Group Media & Photos
Arrested: May 1942
Sand Island Internment Camp, Honolulu, Oahu Island
This internee was among 39 men (mostly Issei) who were sent on the fourth transfer ship for internment in U.S. Army and Justice Department camps on the Mainland. These men were sent together from camp to camp, with some paroled to War Relocation Authority camps to reunite with family or transferred for repatriation to Japan.
Also sent on the same ship were six Issei women internees: Kiku Horibe, Miyuki Kawasaki, Yoshie Miyao, Yuki Miyao, Haru Tanaka, and Tsuta Yamane. The women were kept apart from the men and had a different internment sequence from them.
Angel Island Detention Facility, California
6月 1942 - 7月 1942
Lordsburg Internment Camp, New Mexico
7月 1942 - 6月 1943
Santa Fe Internment Camp, New Mexico
6月 1943 - 11月 1944
Paroled to Grand Junction, Colorado
Returned to Hawaii: December 1945
Arrived in Honolulu with about 775 other internees aboard the military troopship the Shawnee.
Kazuyuki Kawano arrived in Hawaii from Kumamoto Prefecture in 1906 and a decade later opened a small retail store in Waipahu, Oahu. By the beginning of World War II, his shop had grown into a department store in an eponymous two-story building on Waipahu's main street, and Kawano was on the board of directors of the Honolulu Japanese Chamber of Commerce.
While Kawano was sent into internment on the Mainland, two of his sons served with the U.S. armed forces. Henry Toshio Kawano trained as a linguist at the Military Intelligence Service Language School at Fort Snelling, Minnesota. Roy Tomoaki Kawano was a member of the 100th Infantry Battalion.
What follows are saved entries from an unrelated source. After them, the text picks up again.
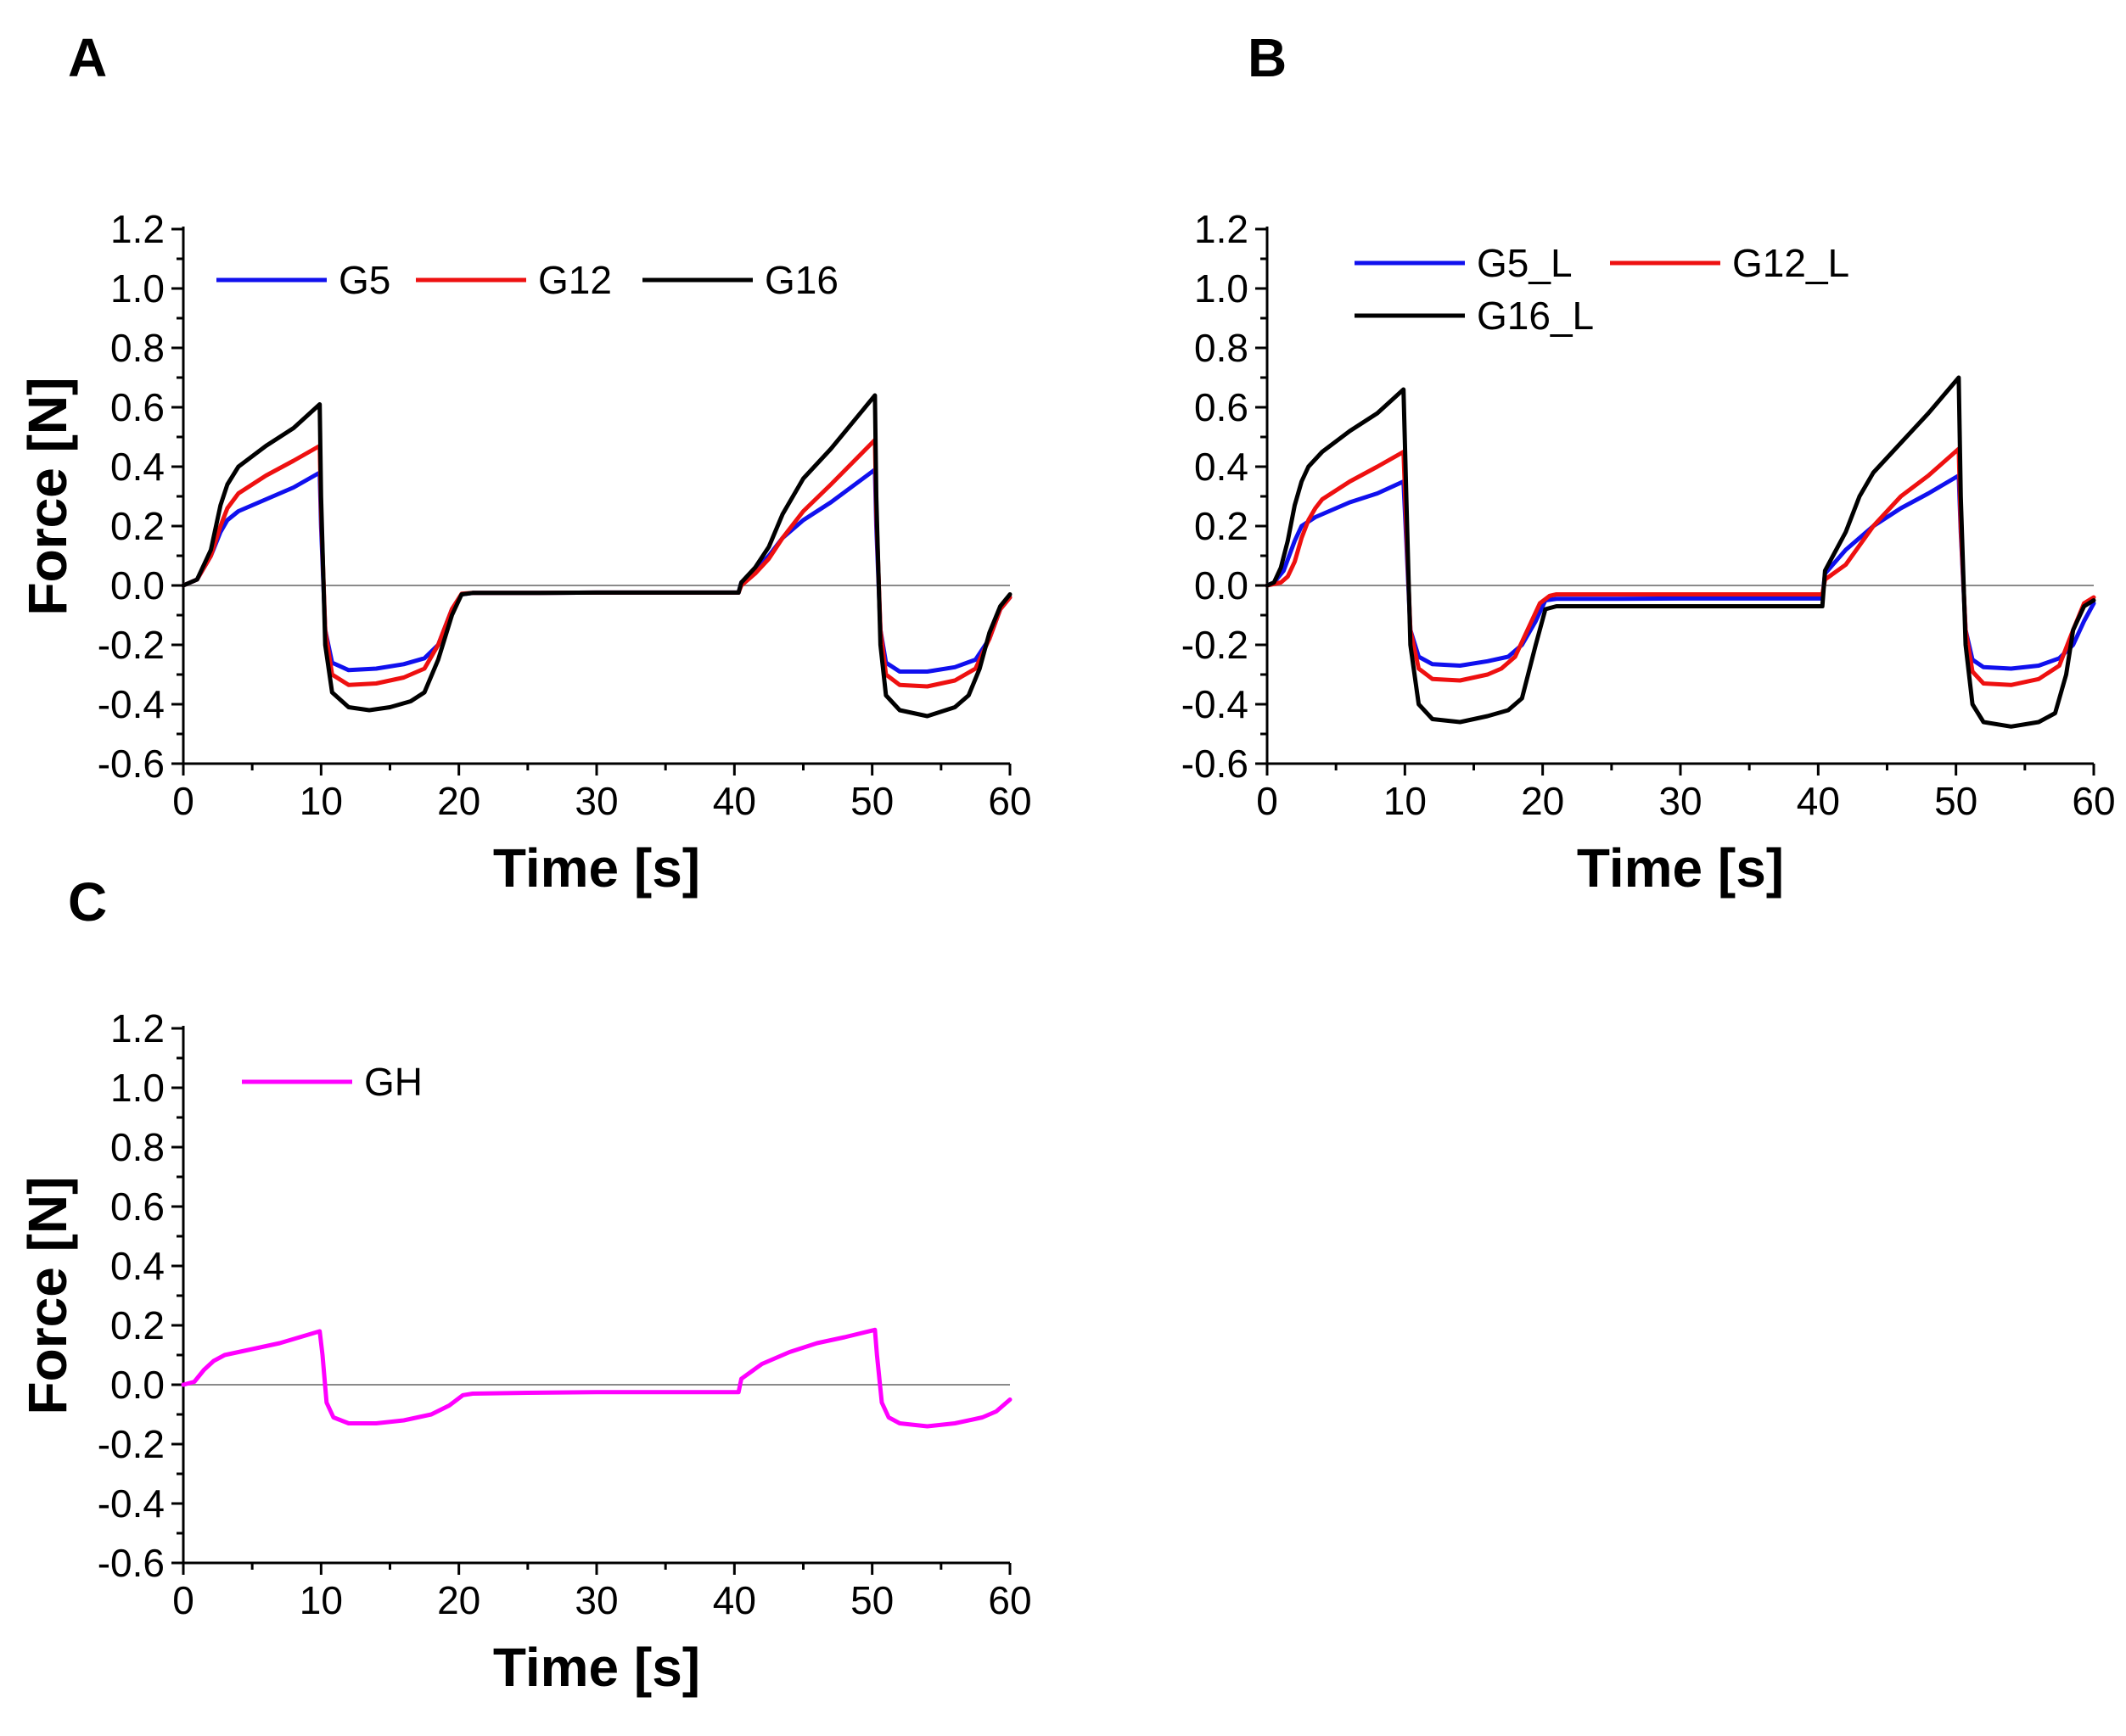  What do you see at coordinates (394, 1082) in the screenshot?
I see `legend-label: GH` at bounding box center [394, 1082].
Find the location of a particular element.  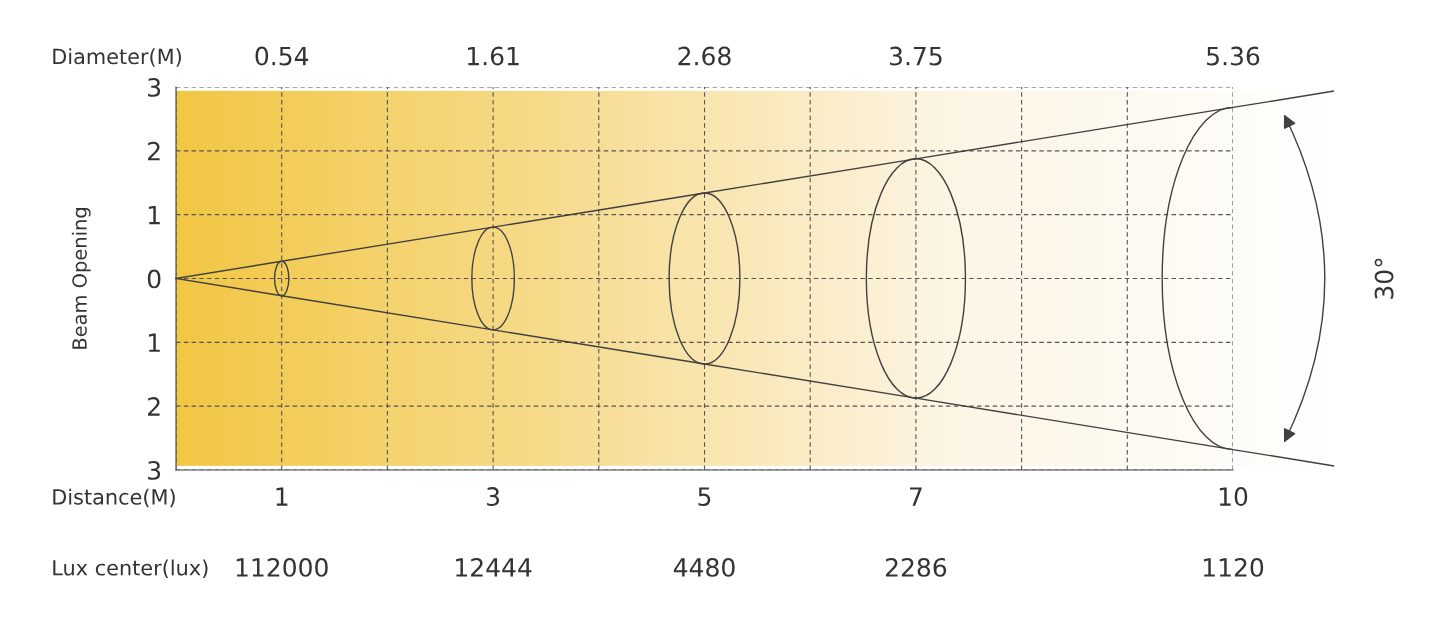

text: Diameter(M) is located at coordinates (117, 58).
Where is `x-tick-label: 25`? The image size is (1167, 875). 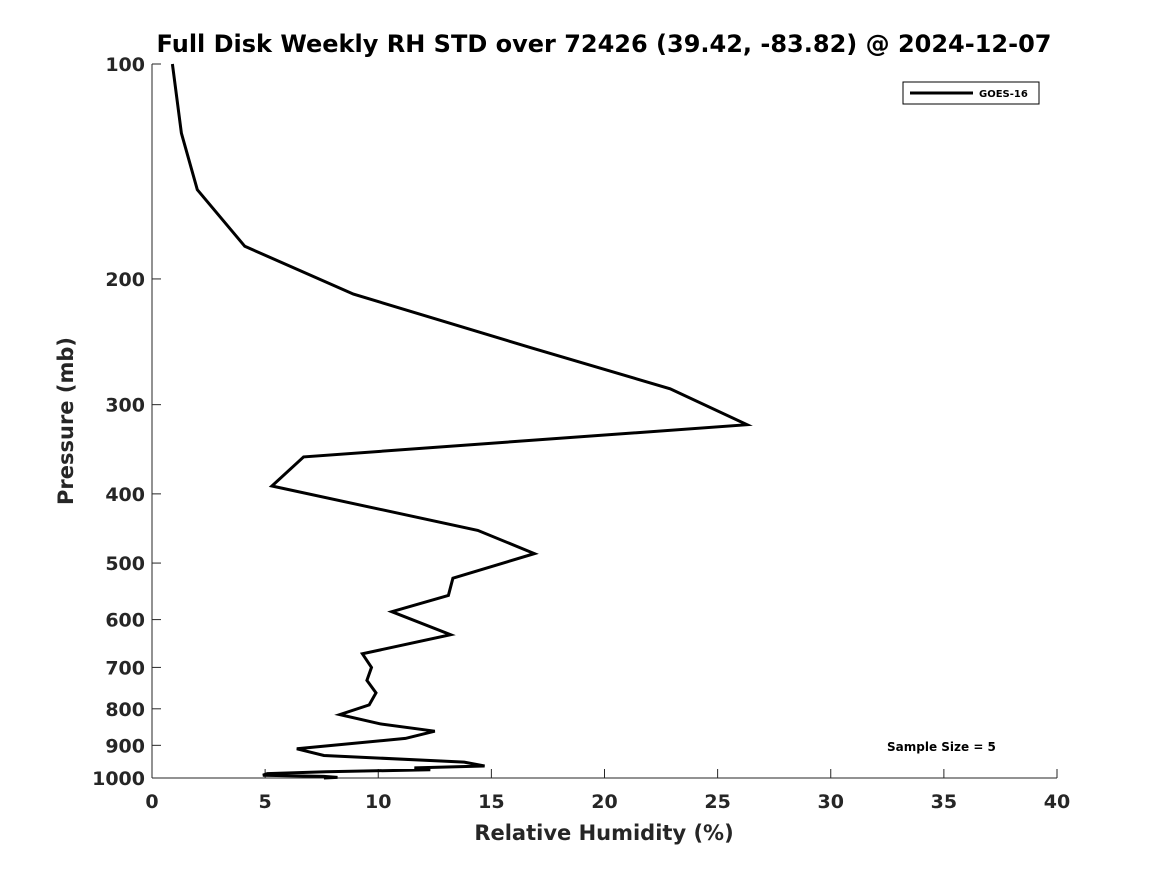 x-tick-label: 25 is located at coordinates (717, 802).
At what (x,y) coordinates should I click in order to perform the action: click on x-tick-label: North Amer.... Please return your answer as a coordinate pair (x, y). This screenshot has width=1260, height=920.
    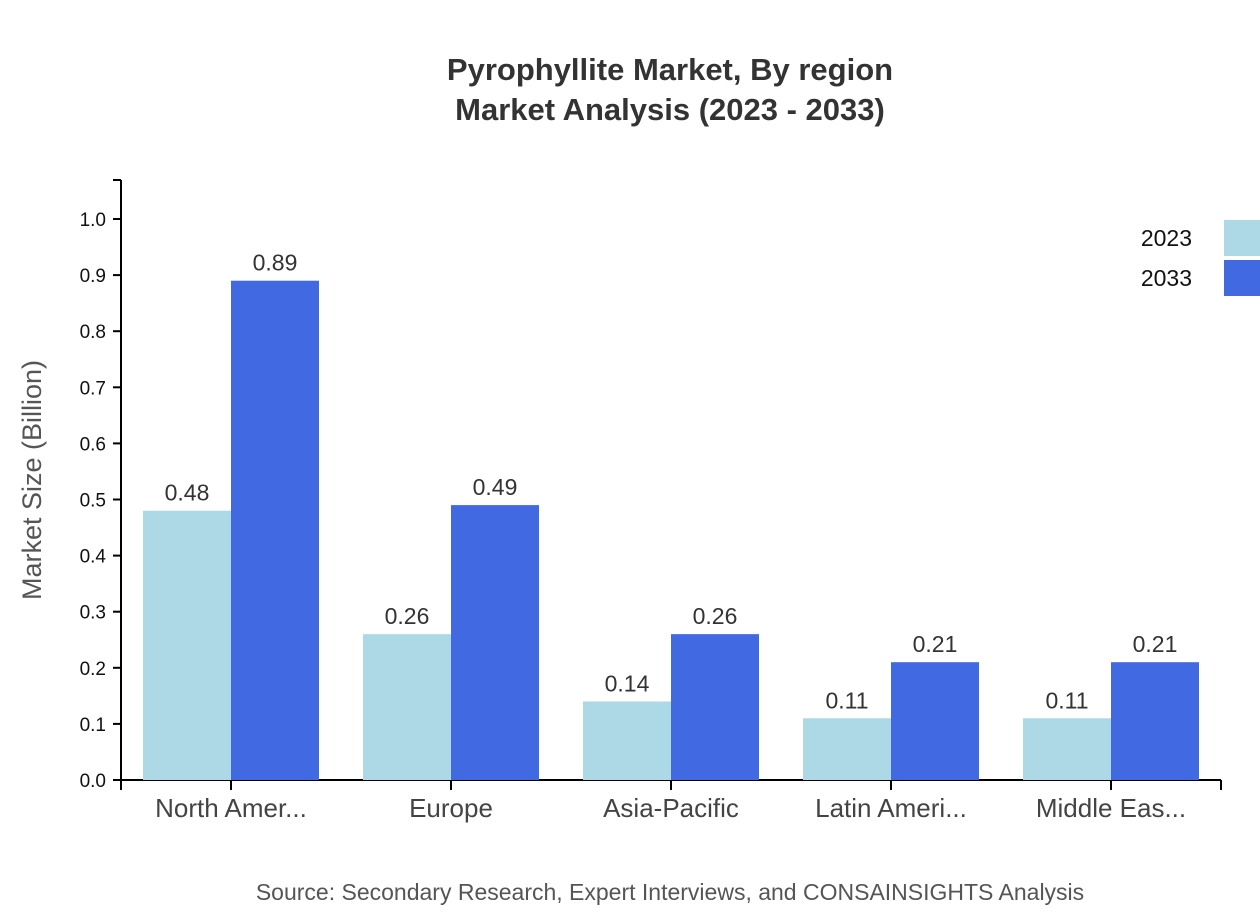
    Looking at the image, I should click on (231, 808).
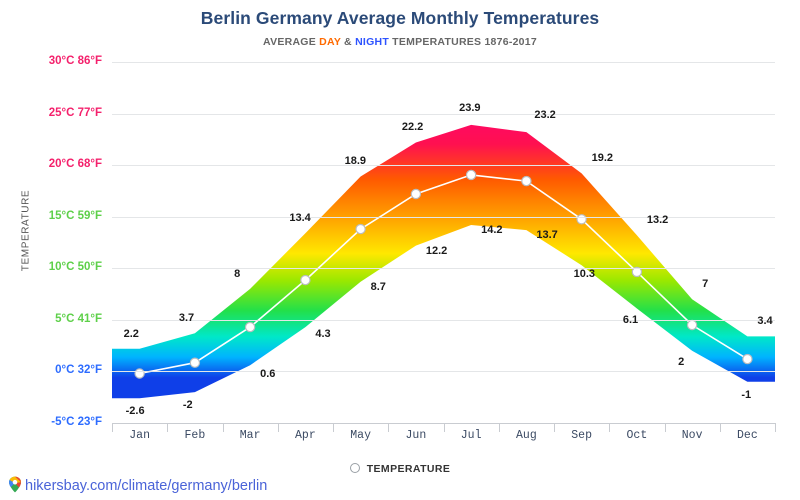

In the postwar years, Kazuyuki Kawano joined with other prominent businessmen and returning Nisei soldiers to create Central Pacific Bank, a financial institution catering to the islands' large Japanese American population. He served on the bank's charter board of directors along with fellow internees Koichi Iida (also the bank's first CEO), Lawrence T. Kagawa, Sadato Morifuji, and Kinzo Sayegusa.